To further illustrate the implications of passing the Turing test, imagine a machine showing an output in which it has behaved indistinguishably from a human. Because the output is identical to human behavior, we would interpret that machine’s behavior as human ‘thinking.’ It is reasonable to assume that to behave like a human, you must think like a human. This behavioral equivalence indicates the ability of thought because, relating back to functionalism, mental states have a role in producing observable, intelligent behavior in humans. Since we cannot truly quantify the thinking states, behavior is the only observable evidence we have available to detect whether something is thinking. The behavior required to pass the Turing test must be a functionally-related result of the computer’s ‘thinking.’ The computer ‘thinking’ is causing the computer to behave like a human, just like how human thoughts dictate human behavior. Therefore, whatever process causing the computer’s behavior is functionally equivalent to ‘thinking’ in humans.
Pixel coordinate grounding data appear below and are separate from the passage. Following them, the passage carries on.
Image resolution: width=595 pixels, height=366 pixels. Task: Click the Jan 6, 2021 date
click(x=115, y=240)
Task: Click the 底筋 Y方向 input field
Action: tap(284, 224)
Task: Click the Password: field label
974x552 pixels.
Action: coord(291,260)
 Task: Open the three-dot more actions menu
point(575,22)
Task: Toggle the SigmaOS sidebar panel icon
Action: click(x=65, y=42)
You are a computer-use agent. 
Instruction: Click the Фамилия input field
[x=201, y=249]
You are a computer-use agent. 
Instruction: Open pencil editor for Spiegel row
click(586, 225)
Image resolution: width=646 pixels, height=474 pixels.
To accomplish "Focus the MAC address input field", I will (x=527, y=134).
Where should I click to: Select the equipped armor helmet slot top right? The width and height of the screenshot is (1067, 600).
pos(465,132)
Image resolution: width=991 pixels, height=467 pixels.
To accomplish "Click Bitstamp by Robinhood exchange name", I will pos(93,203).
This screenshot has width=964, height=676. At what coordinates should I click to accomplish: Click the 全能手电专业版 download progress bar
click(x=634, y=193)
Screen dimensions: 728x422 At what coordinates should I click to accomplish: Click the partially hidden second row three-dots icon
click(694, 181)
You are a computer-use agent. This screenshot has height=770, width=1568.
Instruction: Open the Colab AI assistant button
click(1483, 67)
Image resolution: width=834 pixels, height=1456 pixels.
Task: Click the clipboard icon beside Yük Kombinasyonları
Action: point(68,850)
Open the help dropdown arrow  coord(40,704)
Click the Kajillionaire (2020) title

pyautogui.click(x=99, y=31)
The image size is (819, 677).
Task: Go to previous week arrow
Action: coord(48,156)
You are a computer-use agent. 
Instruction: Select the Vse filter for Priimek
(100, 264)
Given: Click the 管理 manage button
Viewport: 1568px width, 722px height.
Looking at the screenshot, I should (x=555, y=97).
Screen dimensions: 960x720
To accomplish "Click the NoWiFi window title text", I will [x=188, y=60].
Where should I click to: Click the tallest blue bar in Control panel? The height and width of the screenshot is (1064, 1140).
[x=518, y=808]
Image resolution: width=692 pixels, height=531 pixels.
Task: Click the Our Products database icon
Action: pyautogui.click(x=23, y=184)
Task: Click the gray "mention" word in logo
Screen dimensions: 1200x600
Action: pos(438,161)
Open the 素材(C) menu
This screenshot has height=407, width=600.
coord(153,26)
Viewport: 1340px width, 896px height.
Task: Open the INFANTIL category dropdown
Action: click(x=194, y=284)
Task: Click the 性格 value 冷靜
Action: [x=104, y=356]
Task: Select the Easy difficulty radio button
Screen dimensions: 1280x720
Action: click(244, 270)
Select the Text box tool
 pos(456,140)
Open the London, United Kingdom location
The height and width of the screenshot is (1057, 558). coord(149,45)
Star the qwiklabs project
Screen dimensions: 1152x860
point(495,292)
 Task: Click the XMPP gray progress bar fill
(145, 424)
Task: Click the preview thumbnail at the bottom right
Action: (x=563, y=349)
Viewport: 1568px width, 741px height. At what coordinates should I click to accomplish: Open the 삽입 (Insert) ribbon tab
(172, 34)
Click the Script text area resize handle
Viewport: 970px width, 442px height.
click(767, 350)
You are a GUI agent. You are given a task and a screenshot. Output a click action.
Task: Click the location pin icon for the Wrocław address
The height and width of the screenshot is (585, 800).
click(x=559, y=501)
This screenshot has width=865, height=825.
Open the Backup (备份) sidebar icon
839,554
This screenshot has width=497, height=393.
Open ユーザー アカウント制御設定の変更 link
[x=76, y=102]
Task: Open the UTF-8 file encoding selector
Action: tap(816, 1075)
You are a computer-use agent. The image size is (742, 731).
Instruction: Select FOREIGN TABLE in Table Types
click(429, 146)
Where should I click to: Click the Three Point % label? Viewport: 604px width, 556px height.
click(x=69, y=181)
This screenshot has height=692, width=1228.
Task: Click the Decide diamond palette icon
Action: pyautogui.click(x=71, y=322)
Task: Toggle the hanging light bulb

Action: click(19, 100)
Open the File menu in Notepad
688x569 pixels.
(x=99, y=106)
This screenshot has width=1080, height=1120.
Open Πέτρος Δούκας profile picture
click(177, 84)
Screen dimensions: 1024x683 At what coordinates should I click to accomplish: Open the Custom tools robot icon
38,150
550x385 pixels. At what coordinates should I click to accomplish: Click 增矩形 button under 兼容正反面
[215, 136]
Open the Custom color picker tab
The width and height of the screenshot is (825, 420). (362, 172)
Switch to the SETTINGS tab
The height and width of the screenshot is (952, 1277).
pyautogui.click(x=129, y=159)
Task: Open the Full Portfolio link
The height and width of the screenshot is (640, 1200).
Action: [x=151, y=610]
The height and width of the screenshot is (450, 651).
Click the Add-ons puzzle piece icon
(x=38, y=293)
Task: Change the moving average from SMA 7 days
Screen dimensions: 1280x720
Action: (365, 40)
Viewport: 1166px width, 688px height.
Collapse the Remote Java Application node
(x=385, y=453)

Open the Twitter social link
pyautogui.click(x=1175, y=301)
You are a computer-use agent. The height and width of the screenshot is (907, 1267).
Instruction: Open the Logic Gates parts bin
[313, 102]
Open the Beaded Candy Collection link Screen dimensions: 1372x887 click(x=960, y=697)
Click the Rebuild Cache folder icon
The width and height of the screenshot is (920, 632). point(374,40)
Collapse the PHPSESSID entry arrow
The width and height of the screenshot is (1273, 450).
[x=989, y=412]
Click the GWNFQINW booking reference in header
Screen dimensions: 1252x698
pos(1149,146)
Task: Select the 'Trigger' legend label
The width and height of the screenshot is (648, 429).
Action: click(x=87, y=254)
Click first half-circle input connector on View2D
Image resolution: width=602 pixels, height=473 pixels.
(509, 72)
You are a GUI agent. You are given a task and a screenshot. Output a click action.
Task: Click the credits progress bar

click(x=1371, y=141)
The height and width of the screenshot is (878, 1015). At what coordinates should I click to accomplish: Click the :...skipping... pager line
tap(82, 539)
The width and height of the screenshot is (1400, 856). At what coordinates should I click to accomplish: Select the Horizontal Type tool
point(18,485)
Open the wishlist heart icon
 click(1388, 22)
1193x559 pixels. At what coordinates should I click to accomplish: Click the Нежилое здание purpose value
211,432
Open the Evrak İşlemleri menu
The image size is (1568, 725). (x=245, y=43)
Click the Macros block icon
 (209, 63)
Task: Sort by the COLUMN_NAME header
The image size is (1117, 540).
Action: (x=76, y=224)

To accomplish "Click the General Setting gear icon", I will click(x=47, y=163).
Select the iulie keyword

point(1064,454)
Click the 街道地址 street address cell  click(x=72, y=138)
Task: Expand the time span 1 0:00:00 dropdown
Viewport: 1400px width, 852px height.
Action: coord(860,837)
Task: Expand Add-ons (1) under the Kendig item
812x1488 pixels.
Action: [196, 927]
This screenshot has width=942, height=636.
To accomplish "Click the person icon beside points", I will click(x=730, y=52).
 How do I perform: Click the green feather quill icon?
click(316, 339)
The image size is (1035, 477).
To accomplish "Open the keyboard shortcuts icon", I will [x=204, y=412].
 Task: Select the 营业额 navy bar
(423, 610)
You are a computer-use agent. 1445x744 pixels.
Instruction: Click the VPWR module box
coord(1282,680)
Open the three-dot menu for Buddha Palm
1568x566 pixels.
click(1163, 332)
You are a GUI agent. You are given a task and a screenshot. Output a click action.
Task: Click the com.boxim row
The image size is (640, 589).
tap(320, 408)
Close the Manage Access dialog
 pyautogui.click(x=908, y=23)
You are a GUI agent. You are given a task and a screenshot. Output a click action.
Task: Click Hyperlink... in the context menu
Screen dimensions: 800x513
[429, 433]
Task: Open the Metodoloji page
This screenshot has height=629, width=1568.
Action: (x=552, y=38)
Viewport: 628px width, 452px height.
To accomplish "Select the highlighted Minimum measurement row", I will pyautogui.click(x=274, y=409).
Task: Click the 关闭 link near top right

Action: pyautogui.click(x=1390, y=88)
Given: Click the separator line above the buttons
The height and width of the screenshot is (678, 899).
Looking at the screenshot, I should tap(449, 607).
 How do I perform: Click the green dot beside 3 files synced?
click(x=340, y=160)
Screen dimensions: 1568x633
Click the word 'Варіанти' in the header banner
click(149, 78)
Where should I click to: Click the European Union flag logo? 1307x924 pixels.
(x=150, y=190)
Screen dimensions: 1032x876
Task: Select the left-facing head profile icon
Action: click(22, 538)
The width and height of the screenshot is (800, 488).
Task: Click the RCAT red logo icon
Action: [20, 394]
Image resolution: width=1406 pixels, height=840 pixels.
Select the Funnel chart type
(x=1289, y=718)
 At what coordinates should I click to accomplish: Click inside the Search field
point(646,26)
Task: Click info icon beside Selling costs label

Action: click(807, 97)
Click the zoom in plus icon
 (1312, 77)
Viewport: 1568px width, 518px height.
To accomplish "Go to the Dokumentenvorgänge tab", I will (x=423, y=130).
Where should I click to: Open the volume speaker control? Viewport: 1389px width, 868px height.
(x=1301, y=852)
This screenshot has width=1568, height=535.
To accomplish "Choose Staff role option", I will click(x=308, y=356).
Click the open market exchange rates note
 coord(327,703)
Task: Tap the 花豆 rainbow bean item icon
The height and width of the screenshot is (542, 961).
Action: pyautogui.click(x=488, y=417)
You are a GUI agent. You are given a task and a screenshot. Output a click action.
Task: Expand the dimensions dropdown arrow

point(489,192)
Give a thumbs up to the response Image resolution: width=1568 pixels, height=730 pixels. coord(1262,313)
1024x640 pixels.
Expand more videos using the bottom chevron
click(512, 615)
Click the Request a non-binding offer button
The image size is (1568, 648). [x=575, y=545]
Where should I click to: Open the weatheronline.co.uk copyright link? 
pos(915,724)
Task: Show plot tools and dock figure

Rather than relying on ambivalent definitions to attribute intelligence to things, the Turing test provides an objective benchmark with a prescribed conclusion: passing the Turing test means the machine can think, at least functionally. Here is the formal layout of how the argument arrives at this conclusion:
(Premise 1) Anything that passes the Turing test can think;
(Premise 2) Machines can pass the Turing test;
(Conclusion) Machines can think.
Premise 1 has already been supported by the evidence that passing the Turing test requires functional equivalence to human thinking. As mentioned previously, indistinguishable human behavior is analogous to thinking. Looking at the structure of this argument, we can see how the conclusion follows logically from the premises. Importantly, the essence of ‘thinking’ relies upon the widely shared belief of human intelligence; a conventional view on intelligence holds that humans are intelligent and can ‘think.’ If we intuitively presume that other humans are capable of thought, we must also adopt the same attitude towards machines with imperceptible behavioral differences to humans. Because we accept that humans are ‘thinking,’ machines that act like humans must be ‘thinking’ as well. At the end of the day, we have no other means to judge the process of ‘thinking’ besides external behavior, so functional equivalence in behavior will have to suffice. In conclusion, behavior equivalence is sufficient evidence—machines can ‘think’ because they can pass the Turing test, a feat that requires ‘thinking.’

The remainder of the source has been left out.